Jason is one of the lucky ones--and not just because he's smart and creative. Until recently, dyslexia and other reading problems were a mystery to most teachers and parents. As a result, too many kids passed through school without mastering the printed page. Some were treated as mentally deficient; many were left functionally illiterate, unable to ever meet their potential. But in the last several years, says Yale researcher Sally Shaywitz, "there's been a revolution in what we've learned about reading and dyslexia." Scientists like Shaywitz and Berninger are using a variety of new imaging techniques to watch the brain at work. Their experiments have shown that reading disorders are most likely the result of what is, in effect, faulty wiring in the brain--not laziness, stupidity or a poor home environment. There's also convincing evidence that dyslexia is largely inherited; scientists have identified four chromosomes that may be involved. Dyslexia is now considered a chronic problem for some kids, not just a "phase." Scientists have also discarded another old stereotype, that almost all dyslexics are boys. Studies indicate that many girls are affected as well--and not getting help.

At the same time, educational researchers have come up with innovative teaching strategies for kids who are having trouble learning to read. New screening tests are pinpointing children at risk before they get discouraged by years of frustration and failure.

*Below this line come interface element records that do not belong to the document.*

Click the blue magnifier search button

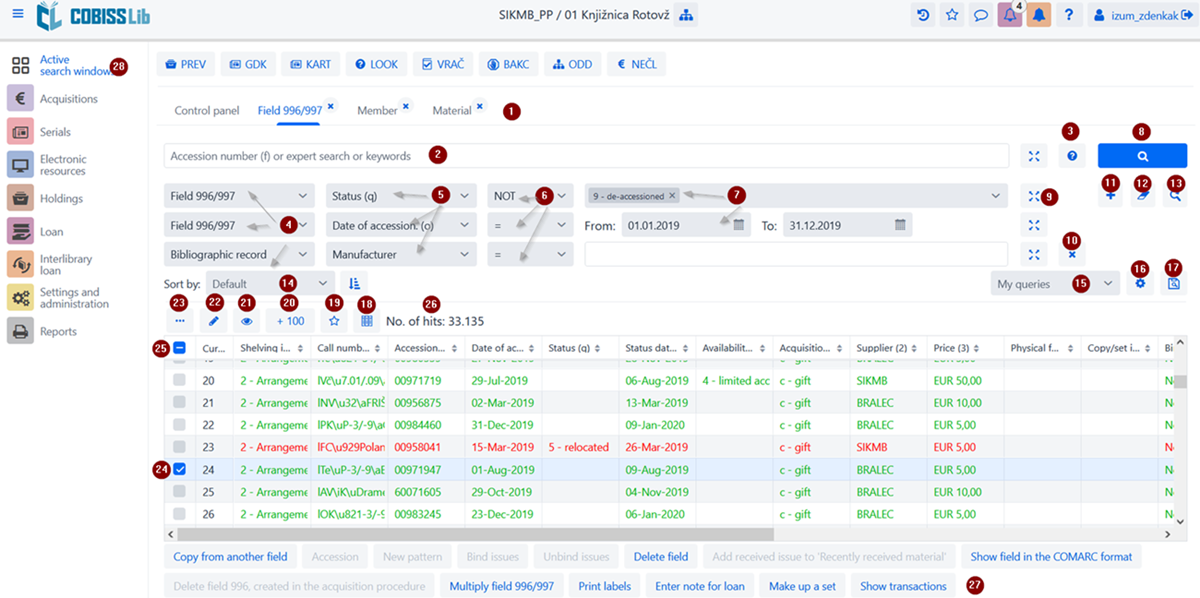[x=1142, y=156]
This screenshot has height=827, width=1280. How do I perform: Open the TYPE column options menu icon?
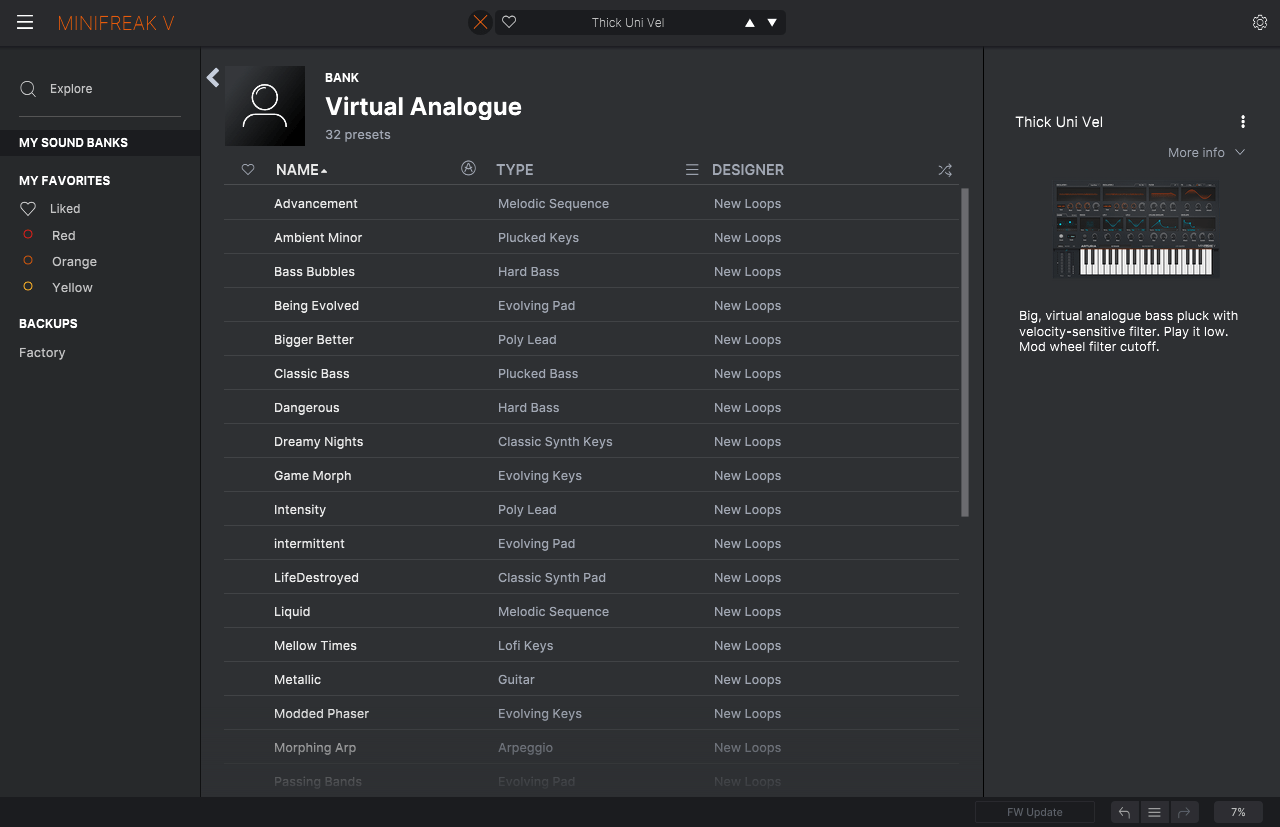point(691,170)
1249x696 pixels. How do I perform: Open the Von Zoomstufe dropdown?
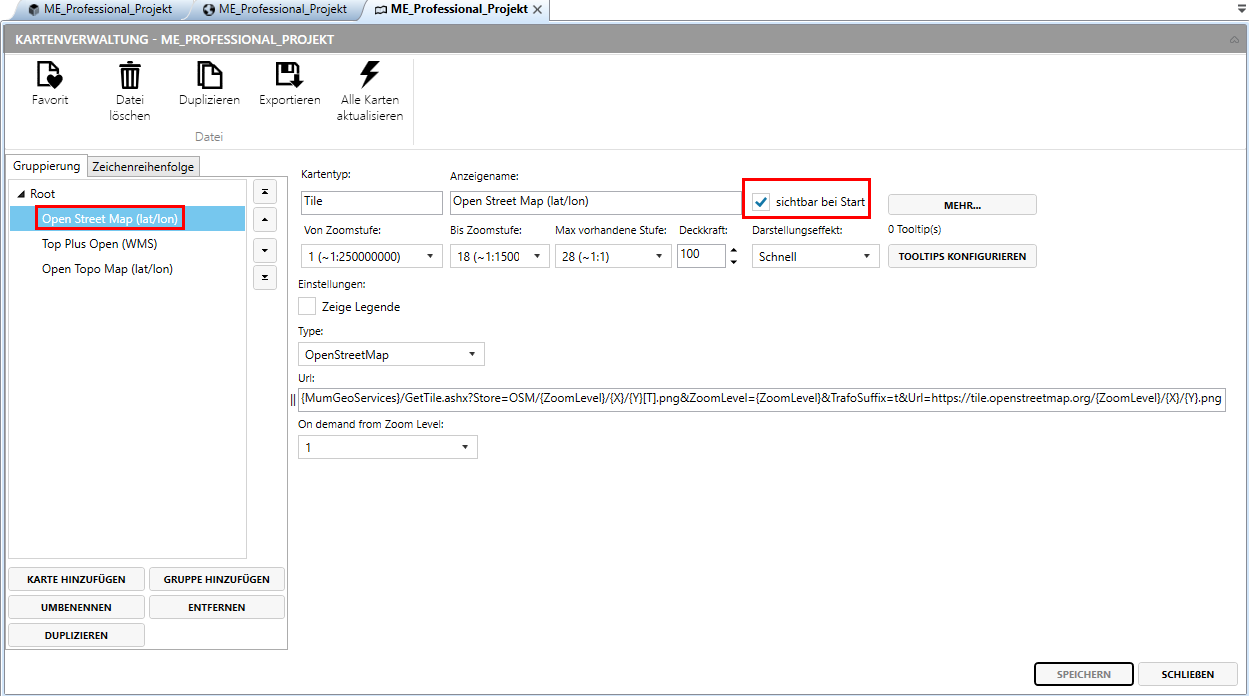point(371,257)
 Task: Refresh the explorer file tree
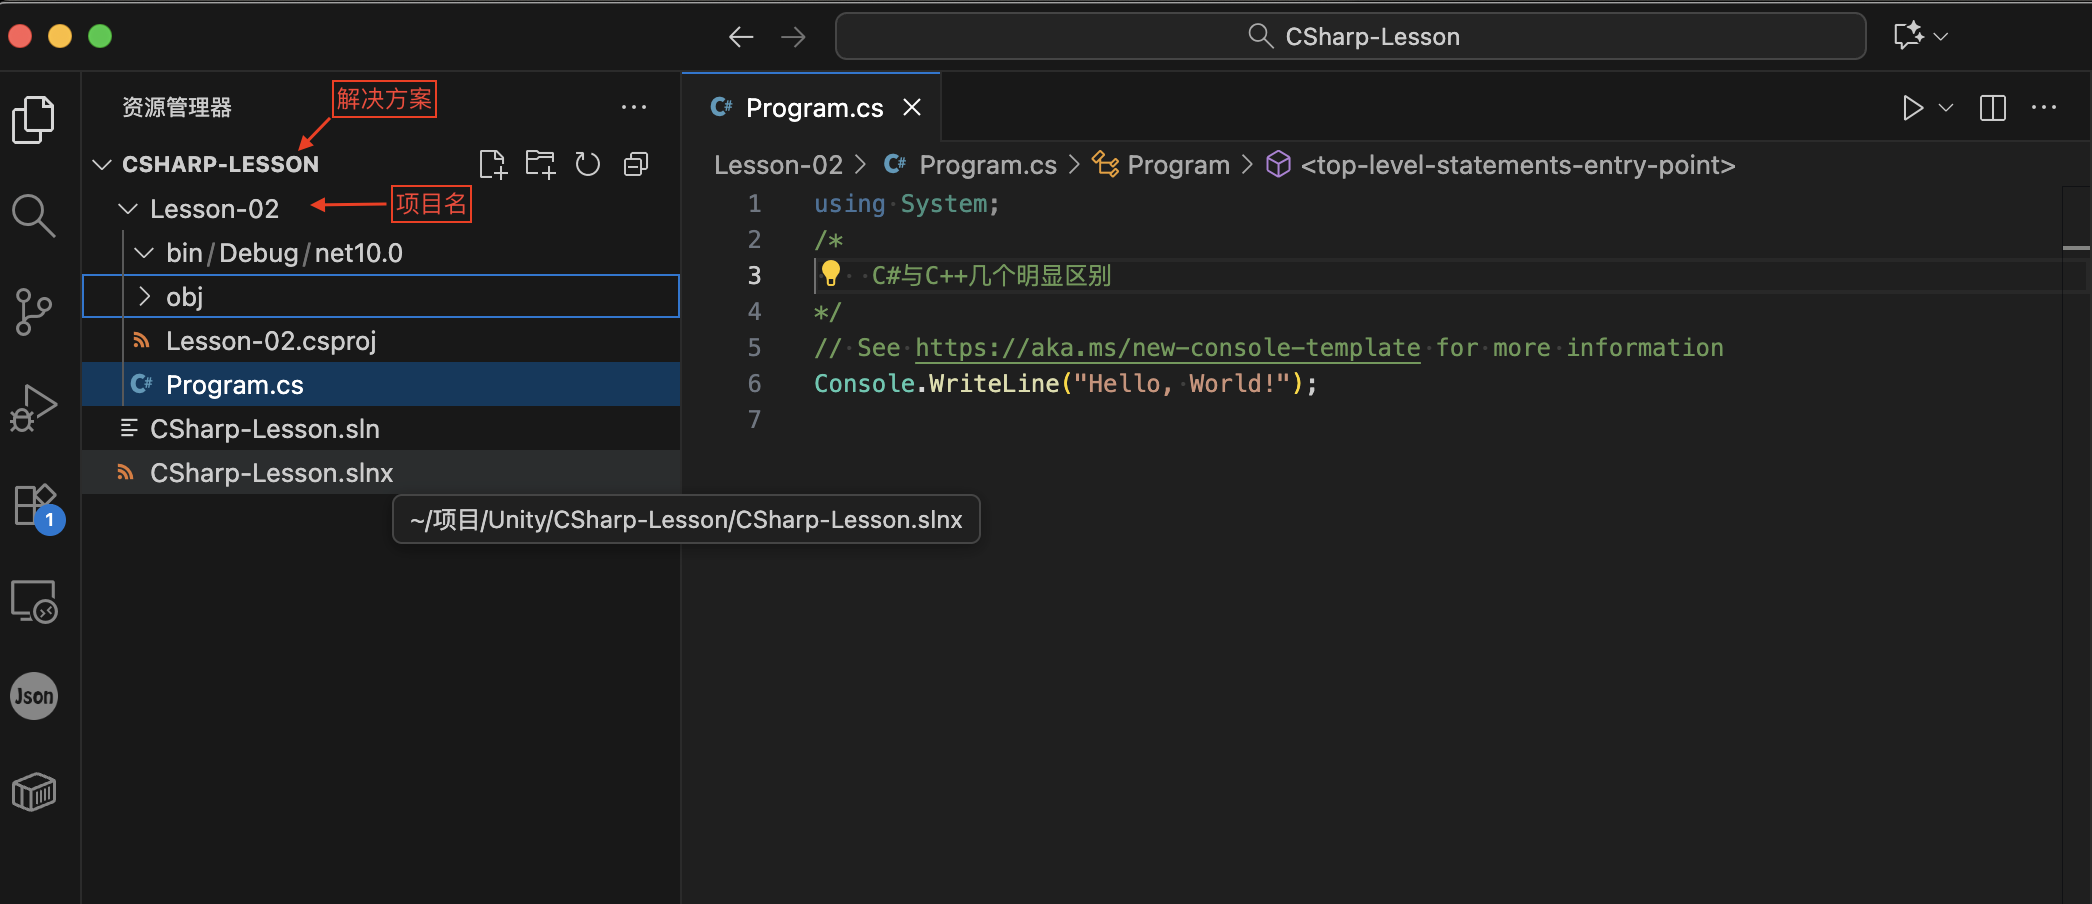pyautogui.click(x=588, y=164)
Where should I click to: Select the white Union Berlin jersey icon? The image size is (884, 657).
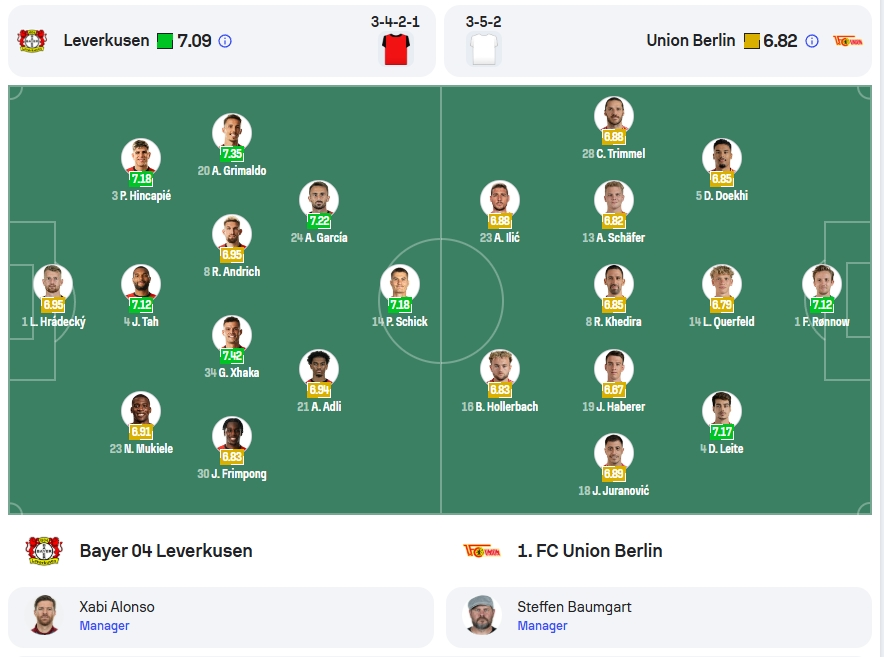tap(484, 49)
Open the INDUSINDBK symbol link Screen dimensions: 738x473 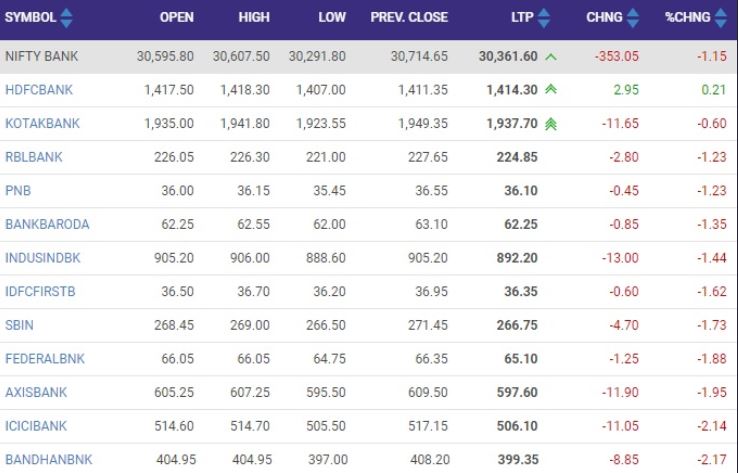click(x=43, y=258)
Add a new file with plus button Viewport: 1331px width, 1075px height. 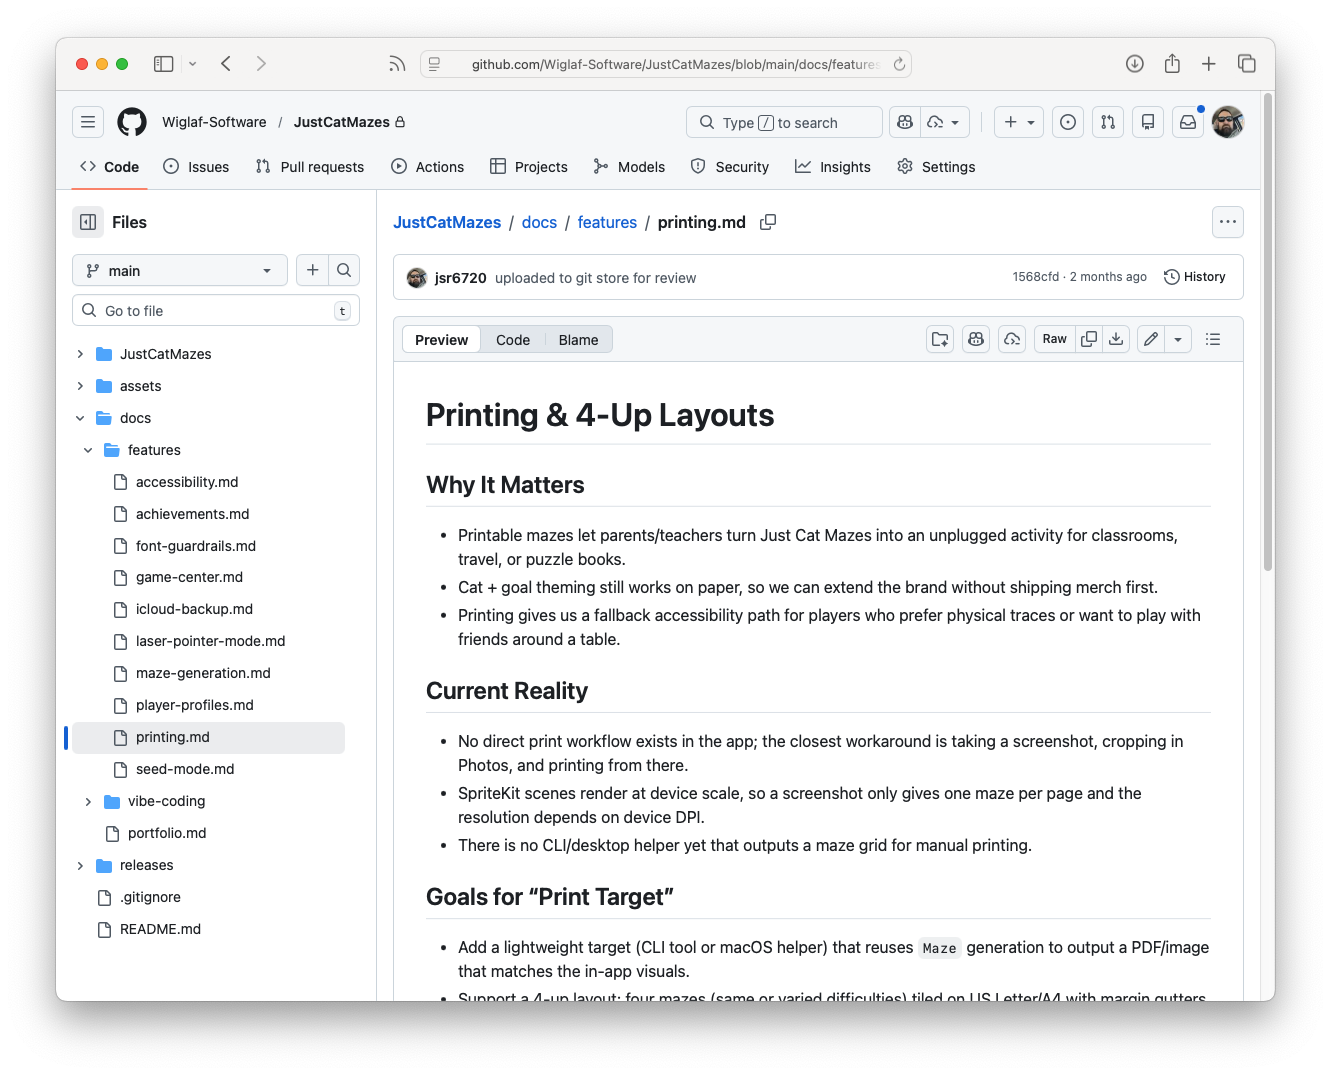313,270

And educators are trying to get the message to parents that they should be on the alert for the first signs of potential problems.

It's an urgent mission. Mass literacy is a relatively new social goal. A hundred years ago people didn't need to be good readers in order to earn a living. But in the Information Age, no one can get by without knowing how to read well and understand increasingly complex material. These skills don't come easily to about 20 percent of kids. Not all of these youngsters are dyslexic. Researchers now think that dyslexia represents the low end of a continuum of reading ability. The teaching strategies that help dyslexics, those most severely disabled, are also helping kids who require only a little extra attention.

These dramatic changes come none too soon. For years people thought dyslexia was rooted in the earliest research. Dyslexia was first described 100 years ago by W. Pringle Morgan, a general practitioner in Sussex, England. In 1896 he published an article in the British Medical Journal about a 14-year-old boy named Percy who was "quick at games and in no way inferior to others of his age"--except that he was unable to read. Because Percy and others like him had problems with written words, not with spoken language, it was assumed that the problem was visual. Dyslexia was turned over to ophthalmologists, who tried to teach dyslexic kids by using outsized letters and words.